I'm not much of a PowerShell wiz so apologies if this is hideous, but I stuck this in my profile.ps1 a few years ago:

  $Csc = gci "$env:windir\Microsoft.NET\Framework64\*\csc.exe" -ea silent | select -last 1
  if ($Csc) {
    Set-Alias -Name csc -Value $Csc
    $Csc = $null
  }
It makes the csc that comes with .NET available out of the box on pretty much any Windows system. I'm not sure how good it is at building serious programs, but it's good enough for little static void Main thingys. I doubt it's useful for the same demographic that would be using VBA, though.

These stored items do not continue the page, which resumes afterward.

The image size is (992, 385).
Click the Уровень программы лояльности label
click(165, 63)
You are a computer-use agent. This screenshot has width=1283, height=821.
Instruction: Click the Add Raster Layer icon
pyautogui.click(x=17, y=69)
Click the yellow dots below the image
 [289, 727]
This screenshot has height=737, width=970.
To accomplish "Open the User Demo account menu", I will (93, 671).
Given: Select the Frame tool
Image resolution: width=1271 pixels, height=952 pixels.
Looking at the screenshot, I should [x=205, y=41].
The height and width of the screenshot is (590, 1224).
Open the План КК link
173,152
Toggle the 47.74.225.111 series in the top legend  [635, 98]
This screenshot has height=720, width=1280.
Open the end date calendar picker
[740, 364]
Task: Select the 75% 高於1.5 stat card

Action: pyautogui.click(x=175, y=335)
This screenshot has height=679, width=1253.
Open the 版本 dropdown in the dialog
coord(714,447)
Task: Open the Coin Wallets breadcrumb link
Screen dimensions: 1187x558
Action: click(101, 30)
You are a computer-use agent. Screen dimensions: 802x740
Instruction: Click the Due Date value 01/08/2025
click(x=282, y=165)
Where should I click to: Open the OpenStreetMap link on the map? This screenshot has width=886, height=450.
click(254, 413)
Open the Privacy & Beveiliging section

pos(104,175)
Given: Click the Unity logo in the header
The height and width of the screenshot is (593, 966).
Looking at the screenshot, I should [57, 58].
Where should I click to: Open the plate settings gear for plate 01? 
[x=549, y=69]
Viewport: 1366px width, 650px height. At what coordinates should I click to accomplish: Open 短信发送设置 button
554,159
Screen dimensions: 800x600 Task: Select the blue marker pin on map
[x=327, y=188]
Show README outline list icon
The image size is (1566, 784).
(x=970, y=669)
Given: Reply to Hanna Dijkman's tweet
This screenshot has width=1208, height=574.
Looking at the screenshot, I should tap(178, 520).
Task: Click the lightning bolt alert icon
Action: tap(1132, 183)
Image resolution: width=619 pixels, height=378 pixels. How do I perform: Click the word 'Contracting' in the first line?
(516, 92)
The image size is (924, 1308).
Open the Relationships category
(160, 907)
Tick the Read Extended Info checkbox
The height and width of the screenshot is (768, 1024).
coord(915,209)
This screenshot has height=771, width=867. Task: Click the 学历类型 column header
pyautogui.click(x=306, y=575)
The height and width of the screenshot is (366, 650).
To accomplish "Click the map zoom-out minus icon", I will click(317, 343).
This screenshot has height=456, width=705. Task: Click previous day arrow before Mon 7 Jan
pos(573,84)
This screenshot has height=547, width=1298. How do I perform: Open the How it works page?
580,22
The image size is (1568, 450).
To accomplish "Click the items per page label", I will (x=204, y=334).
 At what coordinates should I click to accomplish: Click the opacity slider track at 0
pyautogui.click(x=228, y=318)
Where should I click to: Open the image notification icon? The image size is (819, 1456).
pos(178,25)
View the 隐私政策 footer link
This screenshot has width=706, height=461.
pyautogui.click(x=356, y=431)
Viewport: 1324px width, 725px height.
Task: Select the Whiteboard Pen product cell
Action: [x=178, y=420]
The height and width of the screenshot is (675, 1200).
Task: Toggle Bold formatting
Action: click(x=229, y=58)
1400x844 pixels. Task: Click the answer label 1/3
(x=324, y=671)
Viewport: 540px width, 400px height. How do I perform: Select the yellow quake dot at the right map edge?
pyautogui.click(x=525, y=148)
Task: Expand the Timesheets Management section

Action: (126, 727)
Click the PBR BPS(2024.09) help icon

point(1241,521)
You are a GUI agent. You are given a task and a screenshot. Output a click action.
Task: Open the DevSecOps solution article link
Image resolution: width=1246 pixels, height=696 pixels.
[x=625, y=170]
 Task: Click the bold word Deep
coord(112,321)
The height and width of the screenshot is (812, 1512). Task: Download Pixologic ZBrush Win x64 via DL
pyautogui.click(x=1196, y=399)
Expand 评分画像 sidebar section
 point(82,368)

  if ($Csc = gci "$env:windir\Microsoft.NET\Framework64\*\csc.exe" -ea silent | select -last 1) {
    Set-Alias -Name csc -Value $Csc
    Remove-Variable Csc
  }
Or even:

  gci "$env:windir\Microsoft.NET\Framework64\*\csc.exe" -ea silent | % {
    Set-Alias -Name csc -Value $_
  }
As I understand it, PowerShell allows you, out of the box, to write some C# code in a string, and then run it. And by C# code I mean regular classes with all the bells and whistles.
*wink*

    $code = @'
    using System;
    using System.Drawing;
    using System.Runtime.InteropServices;
    using Microsoft.Win32;


    namespace Background 
    {
        public class Setter {
            [DllImport("user32.dll", SetLastError = true, CharSet = CharSet.Auto)]
            private static extern int SystemParametersInfo(int uAction, int uParm, string lpvParam, int fuWinIni);
            [DllImport("user32.dll", CharSet = CharSet.Auto, SetLastError =true)]
            private static extern int SetSysColors(int cElements, int[] lpaElements, int[] lpRgbValues);
            public const int UpdateIniFile = 0x01;
            public const int SendWinIniChange = 0x02;
            public const int SetDesktopBackground = 0x0014;
            public const int COLOR_DESKTOP = 1;
            public int[] first = {COLOR_DESKTOP};

            public static void RemoveWallPaper() {
            SystemParametersInfo( SetDesktopBackground, 0, "", SendWinIniChange | UpdateIniFile );
            RegistryKey key = Registry.CurrentUser.OpenSubKey("Control Panel\\Desktop", true);
            key.SetValue(@"WallPaper", 0);
            key.Close();
            }

            public static void SetBackground(byte r, byte g, byte b) {
                RemoveWallPaper();
                System.Drawing.Color color= System.Drawing.Color.FromArgb(r,g,b);
                int[] elements = {COLOR_DESKTOP};
                int[] colors = { System.Drawing.ColorTranslator.ToWin32(color) }; 
                SetSysColors(elements.Length, elements, colors);
                RegistryKey key = Registry.CurrentUser.OpenSubKey("Control Panel\\Colors", true);
                key.SetValue(@"Background", string.Format("{0} {1} {2}", color.R, color.G, color.B));
                key.Close();
            }
        }
    }
    '@

    $null = Add-Type -TypeDefinition $code -ReferencedAssemblies System.Drawing.dll -PassThru

    Function Set-OSDesktopColor {
    param (
        $r,$g,$b
        )

        $null = [Background.Setter]::SetBackground($r,$g,$b)

        }
I think it does since the Windows XP days, at least a CLI based compiler/interpreter.
Would you look at that, it does!

C:\Windows\Microsoft.NET\Framework64\ has both MSBuild.exe and csc.exe, but only for .NET Framework up to 4.0. I was under the impression that 4.8 was installed on Win 10 machines via Windows Update.